— Directions for this task —
Rewrite the lines starting at the one containing "Task: Expand the" and ending at the one containing "Action: pos(899,447)", with "arrow" replaced by "triangle" and everything else left unchanged.

— Supplied entries —
§ §

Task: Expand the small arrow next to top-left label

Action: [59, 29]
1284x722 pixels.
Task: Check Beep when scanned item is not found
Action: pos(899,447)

§ §

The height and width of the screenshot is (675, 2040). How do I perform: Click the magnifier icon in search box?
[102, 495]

§ §

— Correct answer —
Task: Expand the small triangle next to top-left label

Action: [59, 29]
1284x722 pixels.
Task: Check Beep when scanned item is not found
Action: pos(899,447)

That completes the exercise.